But based on testing so far, regulators believe the batteries are safe and don’t pose a greater fire risk than gasoline-powered engines, a National Highway Traffic Safety Administration official told The Associated Press. The official requested anonymity in order to speak freely.
The car that caught fire was tested May 12 by an agency contractor at a Wisconsin facility using a relatively new side-impact test intended to replicate crashing into a pole or a tree, the official said.
Three weeks later, while the car was parked at the test facility, it caught fire and set several nearby vehicles on fire. A NHTSA investigation concluded the crash test damaged the battery, which later led to the fire.
Lithium-ion batteries have a history of sometimes catching fire when damaged.
General Motors spokesman Greg Martin said the test did not follow procedures developed by GM engineers for handling the Volt after a crash.
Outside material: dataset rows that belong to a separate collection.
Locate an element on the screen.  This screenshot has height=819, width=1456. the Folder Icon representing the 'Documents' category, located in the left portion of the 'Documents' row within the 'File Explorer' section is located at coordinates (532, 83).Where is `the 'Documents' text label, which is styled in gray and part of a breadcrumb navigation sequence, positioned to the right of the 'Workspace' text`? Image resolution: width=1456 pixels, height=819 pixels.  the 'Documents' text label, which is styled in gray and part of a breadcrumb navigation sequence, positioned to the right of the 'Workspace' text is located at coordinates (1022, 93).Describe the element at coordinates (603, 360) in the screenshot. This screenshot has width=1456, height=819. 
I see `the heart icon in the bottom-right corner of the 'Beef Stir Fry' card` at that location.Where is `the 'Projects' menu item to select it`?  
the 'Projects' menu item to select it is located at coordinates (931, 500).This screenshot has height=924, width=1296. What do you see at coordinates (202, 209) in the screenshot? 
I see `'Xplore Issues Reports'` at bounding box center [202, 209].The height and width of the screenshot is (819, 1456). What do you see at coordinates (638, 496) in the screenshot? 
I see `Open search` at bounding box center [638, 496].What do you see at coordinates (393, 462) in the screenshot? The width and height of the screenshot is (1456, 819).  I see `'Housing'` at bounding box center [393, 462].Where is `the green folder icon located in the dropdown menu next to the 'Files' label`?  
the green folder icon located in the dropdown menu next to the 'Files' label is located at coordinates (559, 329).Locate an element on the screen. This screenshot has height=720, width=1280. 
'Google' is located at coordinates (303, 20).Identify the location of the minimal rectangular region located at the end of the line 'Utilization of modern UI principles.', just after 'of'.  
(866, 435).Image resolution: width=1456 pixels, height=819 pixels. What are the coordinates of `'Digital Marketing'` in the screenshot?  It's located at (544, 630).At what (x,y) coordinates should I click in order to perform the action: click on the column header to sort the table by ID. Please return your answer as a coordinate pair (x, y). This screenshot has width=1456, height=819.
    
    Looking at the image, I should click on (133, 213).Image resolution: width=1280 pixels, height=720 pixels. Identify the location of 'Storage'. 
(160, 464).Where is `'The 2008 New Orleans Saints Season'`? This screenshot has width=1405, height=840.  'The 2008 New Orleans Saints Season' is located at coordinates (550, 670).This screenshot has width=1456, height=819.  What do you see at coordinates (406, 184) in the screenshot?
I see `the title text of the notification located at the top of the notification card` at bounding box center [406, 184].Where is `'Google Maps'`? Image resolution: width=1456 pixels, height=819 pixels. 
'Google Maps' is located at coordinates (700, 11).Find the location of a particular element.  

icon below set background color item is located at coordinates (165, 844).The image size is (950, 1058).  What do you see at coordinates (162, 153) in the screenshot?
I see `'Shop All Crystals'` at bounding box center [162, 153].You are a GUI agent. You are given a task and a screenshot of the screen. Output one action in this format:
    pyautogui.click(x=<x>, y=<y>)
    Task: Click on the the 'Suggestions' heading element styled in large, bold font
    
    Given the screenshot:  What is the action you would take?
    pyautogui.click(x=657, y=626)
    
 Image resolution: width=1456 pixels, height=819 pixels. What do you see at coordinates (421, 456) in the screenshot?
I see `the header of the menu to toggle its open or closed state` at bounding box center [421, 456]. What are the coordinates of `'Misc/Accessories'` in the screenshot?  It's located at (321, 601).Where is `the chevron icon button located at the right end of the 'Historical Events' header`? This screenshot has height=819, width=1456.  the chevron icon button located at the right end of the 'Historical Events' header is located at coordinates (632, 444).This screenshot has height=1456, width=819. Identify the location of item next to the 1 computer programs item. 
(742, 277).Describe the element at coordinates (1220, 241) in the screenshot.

“Had those protocols been followed after this test, this incident would not have occurred,” he said.
Martin said the Volt is safe.
After the Volt fire, NHTSA and GM each replicated the crash test and waited three weeks, but in neither case did the cars catch fire, officials said. Nor were the cars’ batteries damaged in those tests, officials said.
The NHTSA official said the agency has been unable to explain why the Volt’s battery was damaged in one test but not in two others conducted in exactly the same manner. NHTSA, along with the Department of Energy, plans to conduct more tests next week on Volt batteries and is continuing to monitor cars already in use.
Government and GM officials said they are unaware of any similar fires among the 5,000 Volts now on the road.
NHTSA is also asking manufacturers who currently have electric cars on the market, or who plan to introduce electric vehicles in the near future, for more detailed information on their battery testing and what procedures they have established for discharging and handling batteries, including recommendations for reducing fire risks.